Aim of the exercise -
Your answer must hold only the lines below from the line containing "The height and width of the screenshot is (621, 843)." through the line containing "Task: Click the search magnifier icon", each reproduced exactly.

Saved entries
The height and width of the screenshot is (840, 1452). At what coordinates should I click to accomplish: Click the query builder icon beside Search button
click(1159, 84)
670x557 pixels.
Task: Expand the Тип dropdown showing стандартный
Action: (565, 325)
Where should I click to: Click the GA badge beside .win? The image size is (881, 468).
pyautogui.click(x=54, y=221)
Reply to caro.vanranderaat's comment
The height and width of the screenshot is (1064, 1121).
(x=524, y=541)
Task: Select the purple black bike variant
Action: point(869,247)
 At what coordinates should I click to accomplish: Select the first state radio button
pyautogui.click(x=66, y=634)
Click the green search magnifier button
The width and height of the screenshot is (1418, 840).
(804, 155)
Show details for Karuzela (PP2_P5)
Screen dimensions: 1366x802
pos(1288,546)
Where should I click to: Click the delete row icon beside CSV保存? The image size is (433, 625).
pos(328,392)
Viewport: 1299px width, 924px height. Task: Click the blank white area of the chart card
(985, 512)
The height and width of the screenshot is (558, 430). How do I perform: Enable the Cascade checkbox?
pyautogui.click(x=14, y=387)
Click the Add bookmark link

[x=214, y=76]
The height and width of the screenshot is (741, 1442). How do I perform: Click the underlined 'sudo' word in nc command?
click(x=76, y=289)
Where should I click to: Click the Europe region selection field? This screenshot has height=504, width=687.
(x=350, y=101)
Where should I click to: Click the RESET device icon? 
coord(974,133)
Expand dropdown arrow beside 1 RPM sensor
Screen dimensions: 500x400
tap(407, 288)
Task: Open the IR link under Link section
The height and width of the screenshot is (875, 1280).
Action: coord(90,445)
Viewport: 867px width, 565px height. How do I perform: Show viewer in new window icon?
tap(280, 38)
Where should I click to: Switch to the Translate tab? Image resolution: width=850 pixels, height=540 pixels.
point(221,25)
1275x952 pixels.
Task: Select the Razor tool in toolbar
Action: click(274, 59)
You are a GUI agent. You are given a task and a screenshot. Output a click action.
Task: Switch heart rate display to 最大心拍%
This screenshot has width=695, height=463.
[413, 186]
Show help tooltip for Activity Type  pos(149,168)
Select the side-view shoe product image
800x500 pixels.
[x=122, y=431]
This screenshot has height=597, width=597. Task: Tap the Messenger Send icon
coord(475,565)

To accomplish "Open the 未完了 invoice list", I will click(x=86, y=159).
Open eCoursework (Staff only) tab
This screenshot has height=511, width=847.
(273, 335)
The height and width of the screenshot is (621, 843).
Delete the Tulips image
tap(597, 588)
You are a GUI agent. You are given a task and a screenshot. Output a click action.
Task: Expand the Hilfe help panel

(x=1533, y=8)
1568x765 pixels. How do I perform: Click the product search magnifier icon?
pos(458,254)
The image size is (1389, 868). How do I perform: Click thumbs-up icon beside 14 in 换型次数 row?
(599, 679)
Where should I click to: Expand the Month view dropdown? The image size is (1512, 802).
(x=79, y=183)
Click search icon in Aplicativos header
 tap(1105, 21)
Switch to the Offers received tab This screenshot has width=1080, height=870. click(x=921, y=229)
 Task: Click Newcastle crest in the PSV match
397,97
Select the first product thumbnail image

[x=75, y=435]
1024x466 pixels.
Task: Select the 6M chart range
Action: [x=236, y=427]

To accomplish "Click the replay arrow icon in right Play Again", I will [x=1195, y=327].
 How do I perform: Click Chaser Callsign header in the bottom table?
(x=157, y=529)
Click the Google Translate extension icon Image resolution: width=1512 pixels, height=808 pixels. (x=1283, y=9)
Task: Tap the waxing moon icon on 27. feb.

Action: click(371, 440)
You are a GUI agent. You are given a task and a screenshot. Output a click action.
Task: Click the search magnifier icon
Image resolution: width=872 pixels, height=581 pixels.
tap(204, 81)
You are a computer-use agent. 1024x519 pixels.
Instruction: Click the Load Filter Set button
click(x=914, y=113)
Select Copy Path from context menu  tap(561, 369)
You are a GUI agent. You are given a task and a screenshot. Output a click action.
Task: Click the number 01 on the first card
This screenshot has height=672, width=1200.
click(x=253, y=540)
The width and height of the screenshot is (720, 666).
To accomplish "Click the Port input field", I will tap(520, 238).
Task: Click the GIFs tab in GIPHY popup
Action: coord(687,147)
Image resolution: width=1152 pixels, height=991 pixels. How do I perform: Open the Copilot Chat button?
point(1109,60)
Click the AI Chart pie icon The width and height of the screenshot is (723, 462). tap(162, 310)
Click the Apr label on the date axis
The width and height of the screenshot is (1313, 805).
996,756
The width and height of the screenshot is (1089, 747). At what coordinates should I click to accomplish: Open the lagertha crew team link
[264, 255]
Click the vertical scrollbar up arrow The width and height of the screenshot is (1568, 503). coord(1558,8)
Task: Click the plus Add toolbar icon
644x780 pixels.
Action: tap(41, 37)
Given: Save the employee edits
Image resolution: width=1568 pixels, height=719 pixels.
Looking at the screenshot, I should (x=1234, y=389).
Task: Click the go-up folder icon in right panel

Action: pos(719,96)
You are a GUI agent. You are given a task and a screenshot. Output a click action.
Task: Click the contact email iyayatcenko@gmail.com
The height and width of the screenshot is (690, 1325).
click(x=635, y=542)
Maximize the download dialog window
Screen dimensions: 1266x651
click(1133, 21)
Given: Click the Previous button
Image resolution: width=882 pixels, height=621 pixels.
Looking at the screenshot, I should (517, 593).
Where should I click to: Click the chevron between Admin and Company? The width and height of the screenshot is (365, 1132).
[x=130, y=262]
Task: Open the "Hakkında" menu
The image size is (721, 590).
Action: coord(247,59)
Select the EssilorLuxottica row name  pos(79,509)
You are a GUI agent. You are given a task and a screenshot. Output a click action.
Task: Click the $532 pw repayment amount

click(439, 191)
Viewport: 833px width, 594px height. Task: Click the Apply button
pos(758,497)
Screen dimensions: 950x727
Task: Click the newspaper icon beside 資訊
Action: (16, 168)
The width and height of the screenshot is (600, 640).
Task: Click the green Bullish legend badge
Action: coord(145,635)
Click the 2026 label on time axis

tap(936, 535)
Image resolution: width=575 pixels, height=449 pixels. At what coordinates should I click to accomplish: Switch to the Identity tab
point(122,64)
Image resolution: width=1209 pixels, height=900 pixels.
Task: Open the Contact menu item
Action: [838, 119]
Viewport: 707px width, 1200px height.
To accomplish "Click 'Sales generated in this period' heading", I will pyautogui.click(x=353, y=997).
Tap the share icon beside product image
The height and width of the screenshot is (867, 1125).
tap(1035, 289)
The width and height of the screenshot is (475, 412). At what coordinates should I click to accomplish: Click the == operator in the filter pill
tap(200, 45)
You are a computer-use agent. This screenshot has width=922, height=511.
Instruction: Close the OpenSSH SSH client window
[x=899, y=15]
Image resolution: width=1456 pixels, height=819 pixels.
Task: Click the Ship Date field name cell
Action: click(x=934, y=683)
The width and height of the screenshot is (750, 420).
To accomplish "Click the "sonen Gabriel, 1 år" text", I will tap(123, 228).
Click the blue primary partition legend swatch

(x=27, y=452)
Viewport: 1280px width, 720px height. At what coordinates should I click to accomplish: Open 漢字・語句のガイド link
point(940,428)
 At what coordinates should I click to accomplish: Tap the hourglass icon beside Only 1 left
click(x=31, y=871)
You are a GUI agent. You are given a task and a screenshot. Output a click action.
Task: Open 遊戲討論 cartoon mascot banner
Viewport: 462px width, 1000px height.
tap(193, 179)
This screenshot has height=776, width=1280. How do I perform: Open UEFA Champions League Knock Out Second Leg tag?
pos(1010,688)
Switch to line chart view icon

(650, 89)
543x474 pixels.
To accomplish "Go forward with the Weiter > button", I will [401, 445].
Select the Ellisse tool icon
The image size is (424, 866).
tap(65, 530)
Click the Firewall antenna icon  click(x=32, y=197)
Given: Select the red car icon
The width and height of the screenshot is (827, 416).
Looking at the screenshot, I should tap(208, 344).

Answer section -
The height and width of the screenshot is (621, 843).
Delete the Tulips image
tap(597, 588)
You are a GUI agent. You are given a task and a screenshot. Output a click action.
Task: Expand the Hilfe help panel

(x=1533, y=8)
1568x765 pixels. How do I perform: Click the product search magnifier icon?
pos(458,254)
The image size is (1389, 868). How do I perform: Click thumbs-up icon beside 14 in 换型次数 row?
(599, 679)
Where should I click to: Expand the Month view dropdown? The image size is (1512, 802).
(x=79, y=183)
Click search icon in Aplicativos header
 tap(1105, 21)
Switch to the Offers received tab This screenshot has width=1080, height=870. click(x=921, y=229)
 Task: Click Newcastle crest in the PSV match
397,97
Select the first product thumbnail image

[x=75, y=435]
1024x466 pixels.
Task: Select the 6M chart range
Action: [x=236, y=427]

To accomplish "Click the replay arrow icon in right Play Again", I will [x=1195, y=327].
 How do I perform: Click Chaser Callsign header in the bottom table?
(x=157, y=529)
Click the Google Translate extension icon Image resolution: width=1512 pixels, height=808 pixels. (x=1283, y=9)
Task: Tap the waxing moon icon on 27. feb.

Action: click(371, 440)
You are a GUI agent. You are given a task and a screenshot. Output a click action.
Task: Click the search magnifier icon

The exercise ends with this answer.